All lines at and after the one containing "The image size", up to the end of the listing below, are to be printed exactly, with the pictures omitted.

▶ **INPUT RECORDS**
• • •
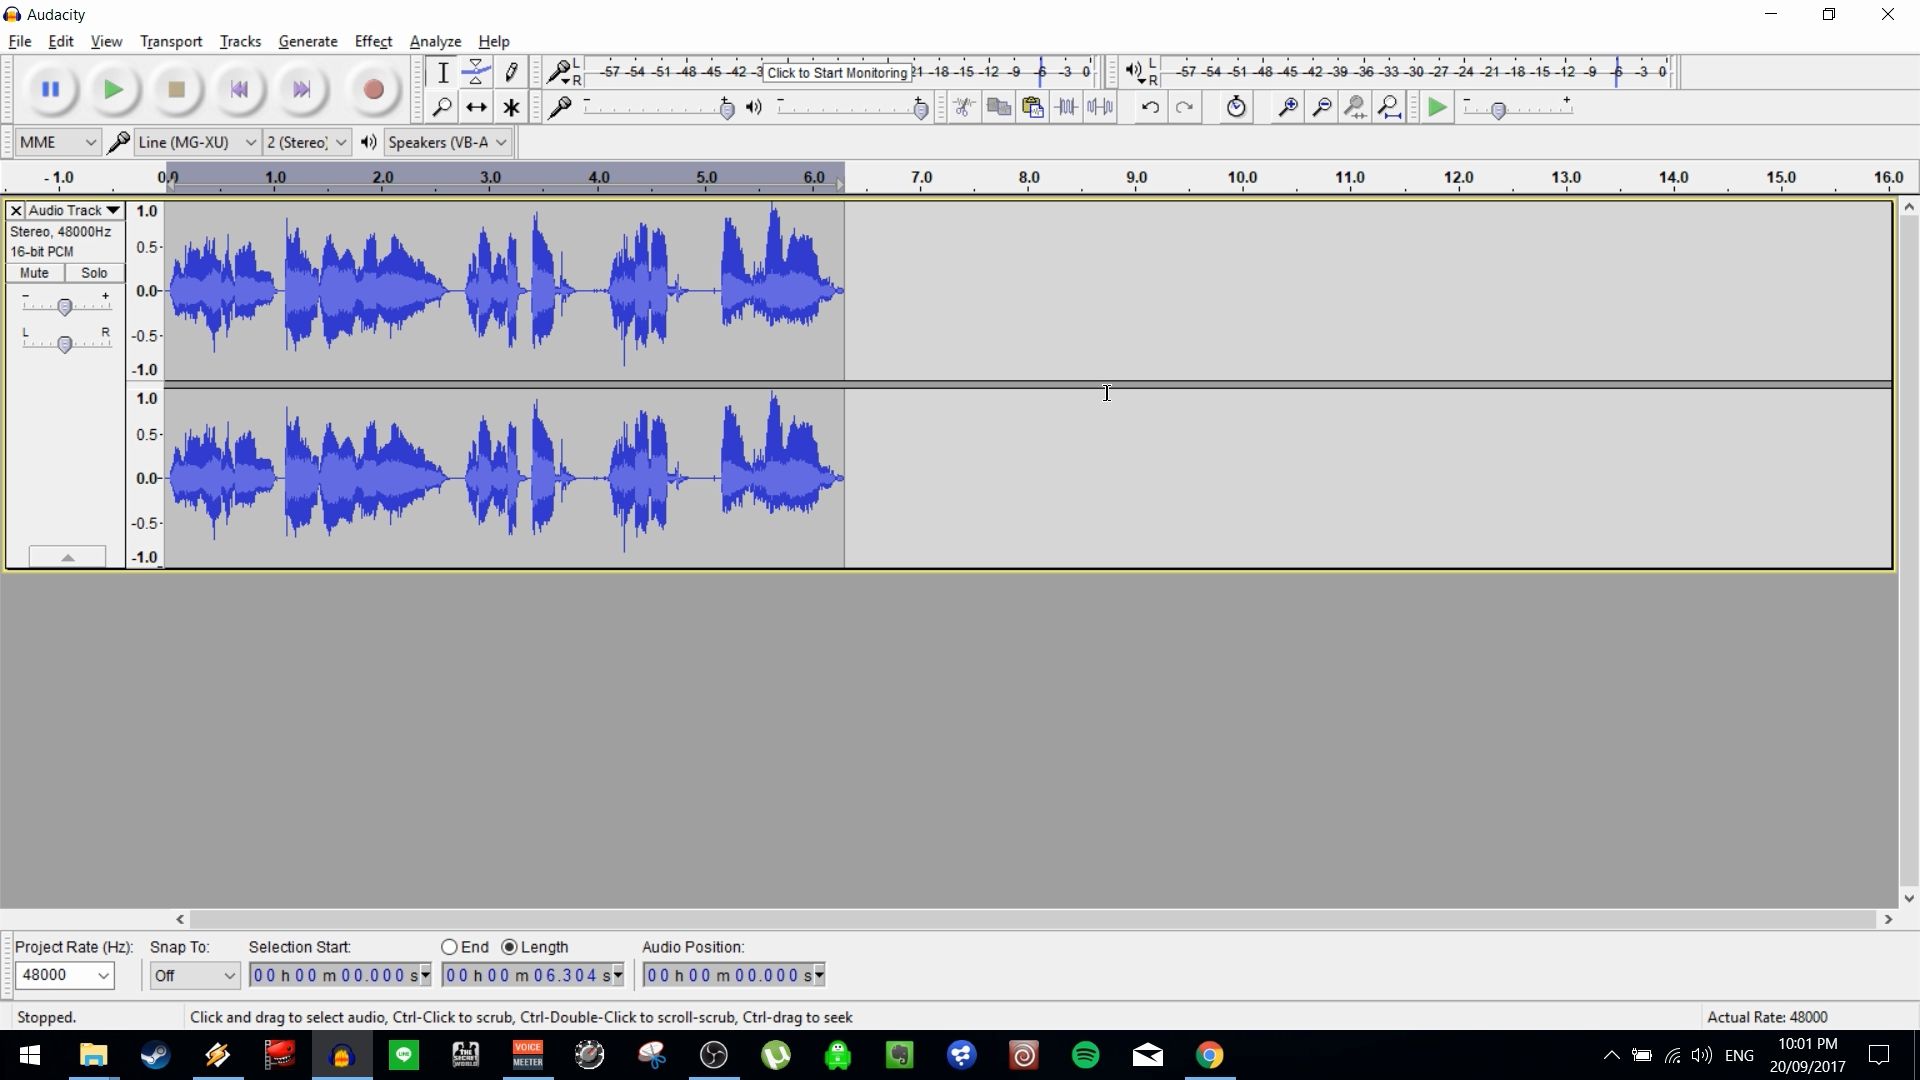Open the Audio Track name menu
1920x1080 pixels.
[x=72, y=210]
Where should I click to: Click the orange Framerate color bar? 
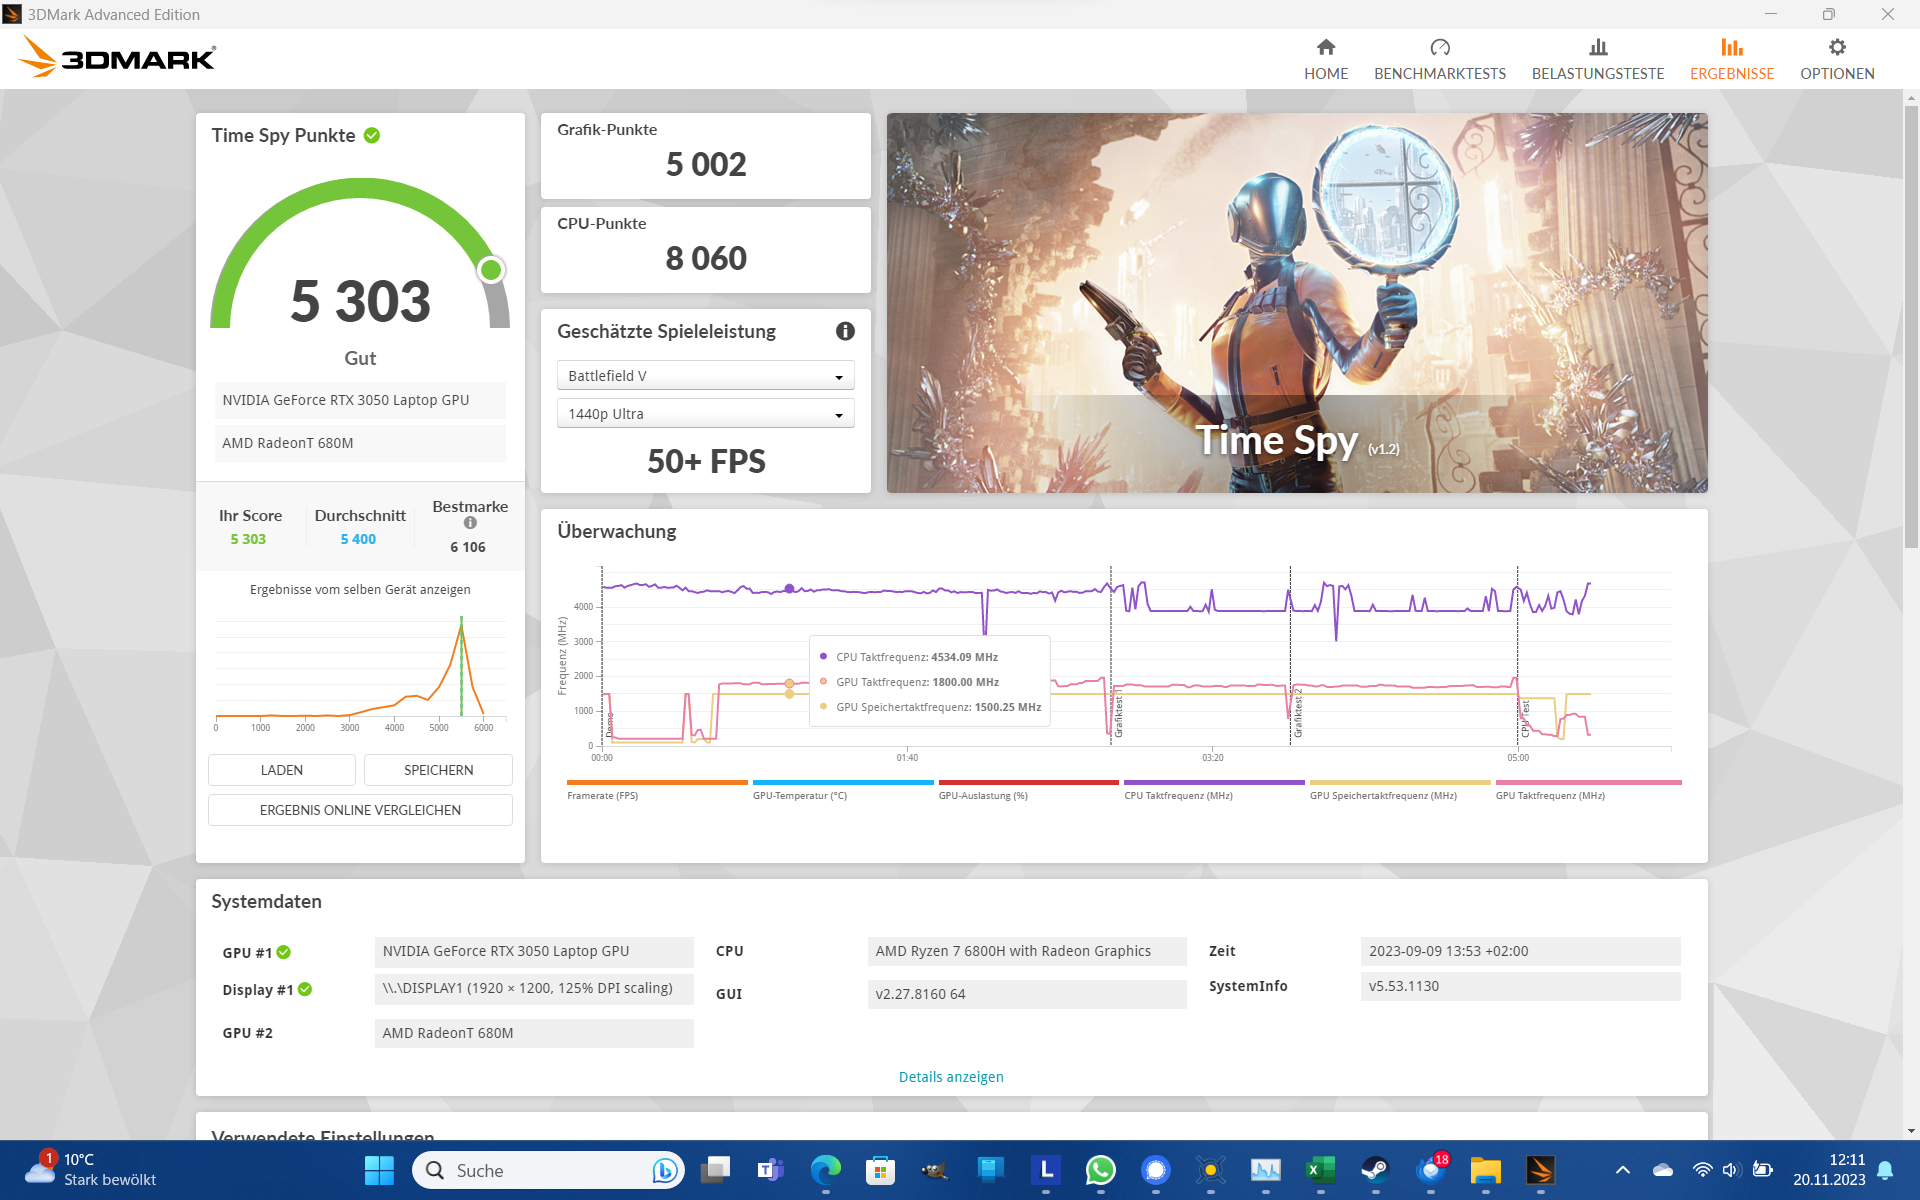tap(657, 784)
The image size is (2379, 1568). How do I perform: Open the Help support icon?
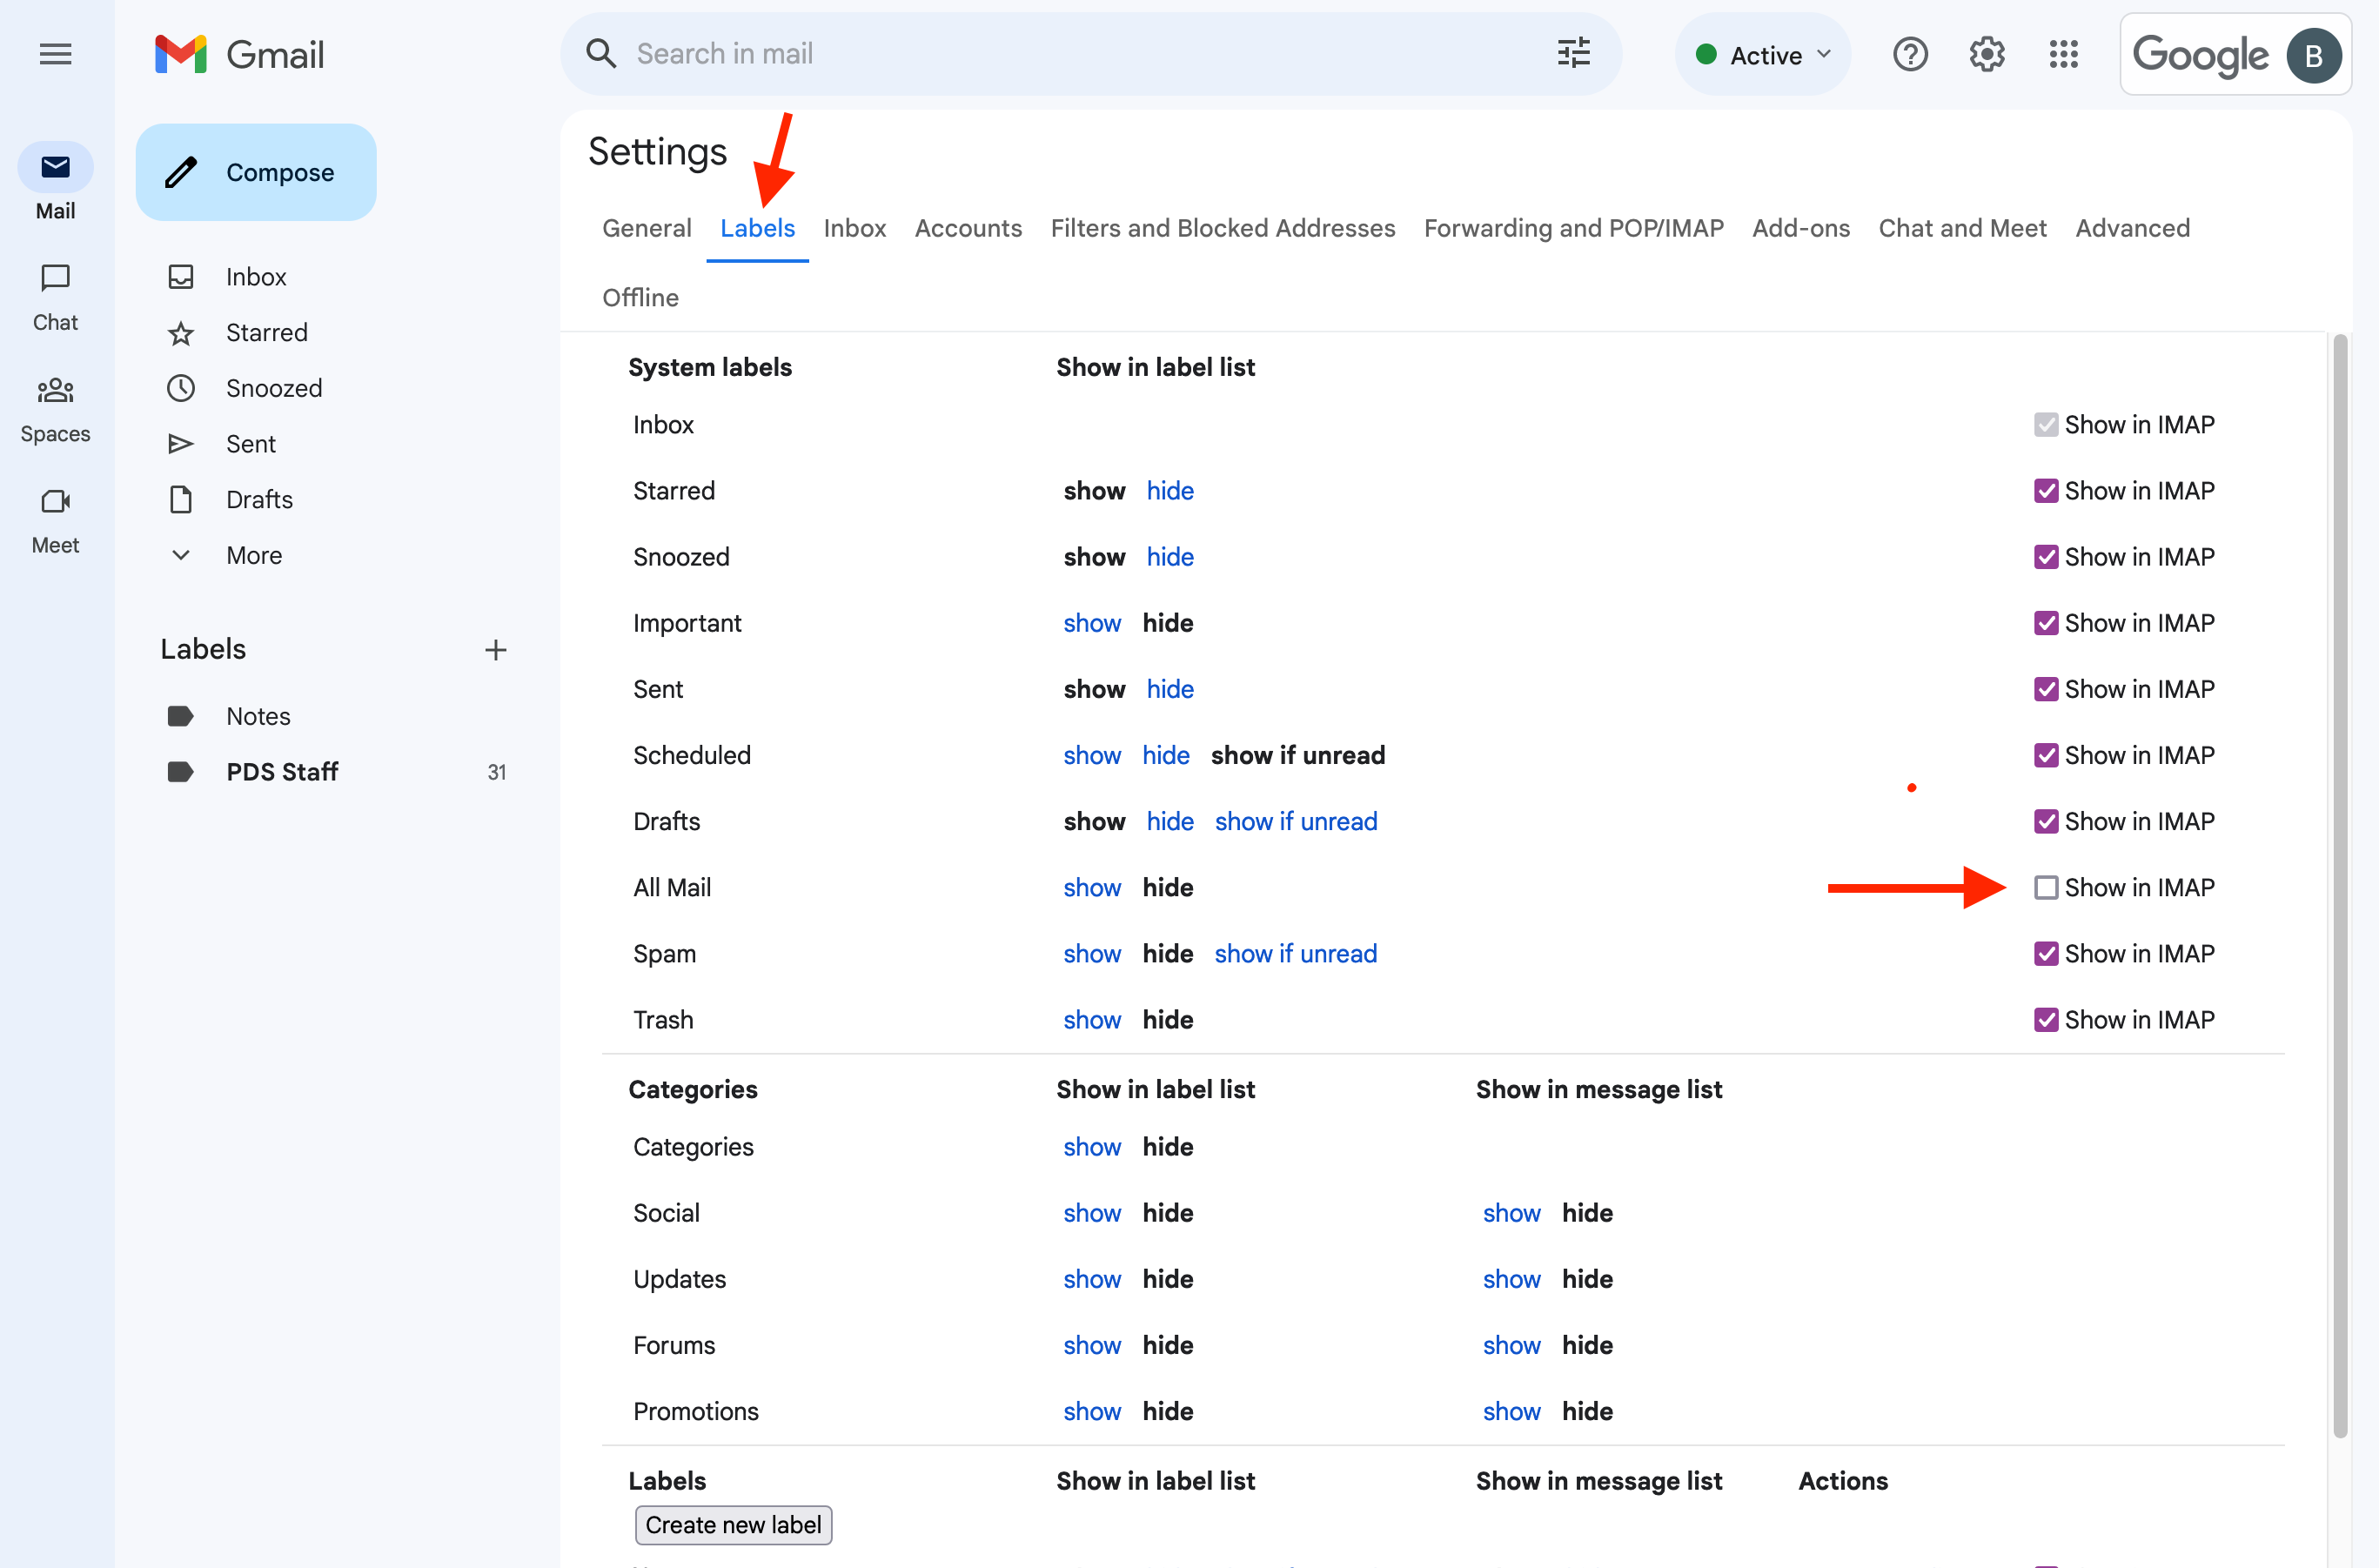(1909, 54)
• • •
▶ **FINISHED EXERCISE**
The image size is (2379, 1568). How do I perform: Open the Help support icon?
(1909, 54)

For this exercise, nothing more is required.